Russian hackers are at it again. They’re already targeting this year’s midterm elections.
“One, to try to infiltrate our election infrastructure, and second, to try to infiltrate our minds with misinformation,” says David Becker, executive director and founder of The Center for Election Innovation & Research, of the Russian meddling.
In 2016, Russian hackers targeted voting systems in at least 21 states, according to Homeland Security officials. While no votes were changed, states are now trying to prepare for what could happen this year.
“States are going to need the federal government to step up, because states can’t defend against a nation state as big as Russia,” says Becker.
Congress approved $380 million in election security funding for states.
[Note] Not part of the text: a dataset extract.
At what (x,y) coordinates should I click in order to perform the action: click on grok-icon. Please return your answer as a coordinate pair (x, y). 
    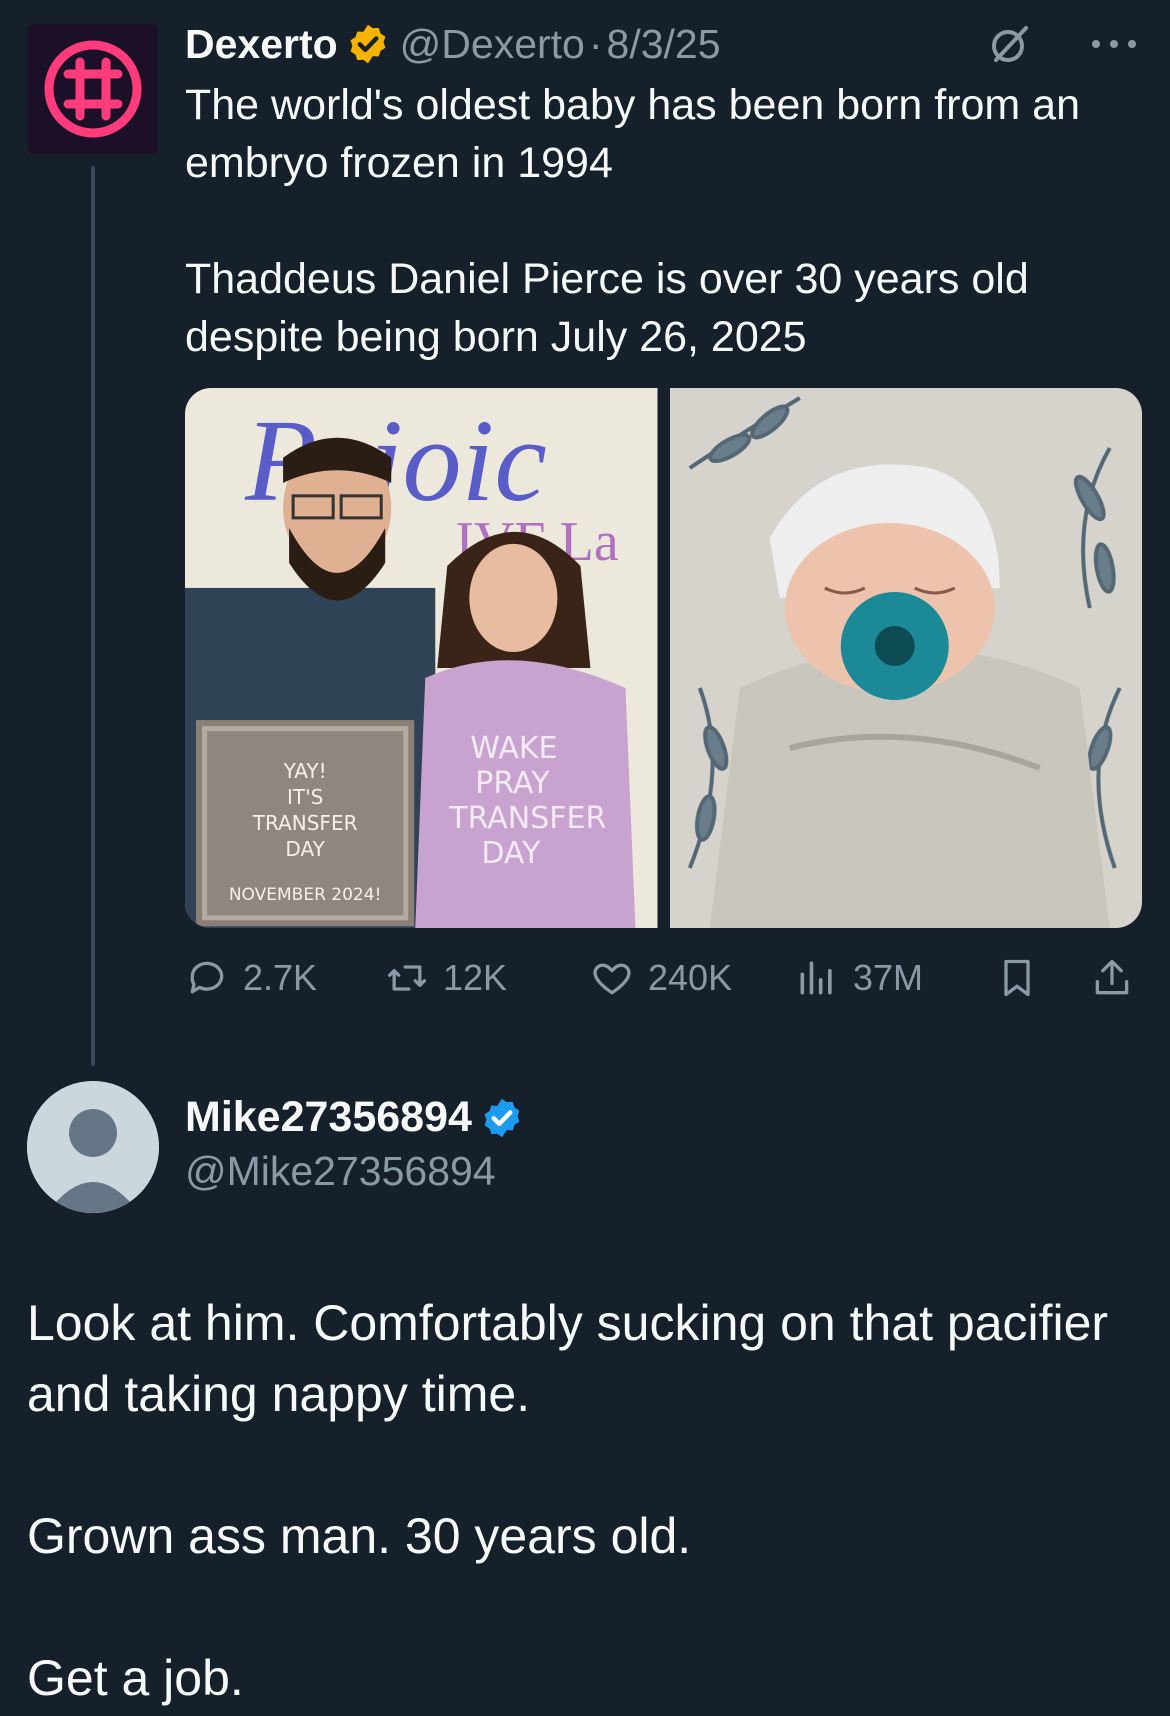
    Looking at the image, I should click on (1010, 44).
Becker said the money will go toward things like new voting machines that are more secure, updating computer software to protect voter information and hiring and training staff on cyber threats.
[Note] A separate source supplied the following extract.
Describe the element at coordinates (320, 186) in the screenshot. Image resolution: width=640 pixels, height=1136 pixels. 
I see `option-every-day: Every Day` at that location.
House and Senate Republicans blocked millions in additional funding to bolster election security efforts, saying it’s too soon to allocate additional money and want to see how states use the $380 million already given out.
While state and local governments are working to protect our elections, Becker said voters can also do something to help out.
“Register to vote; check your registration and then go vote – earlier by mail if possible,” Becker says. “If there has been some kind of incident, if the Russian’s have infiltrated a voter list for instance, we will discover that early thanks to people voting and when we discover it early we can fix it early and make sure it has no impact on the election.”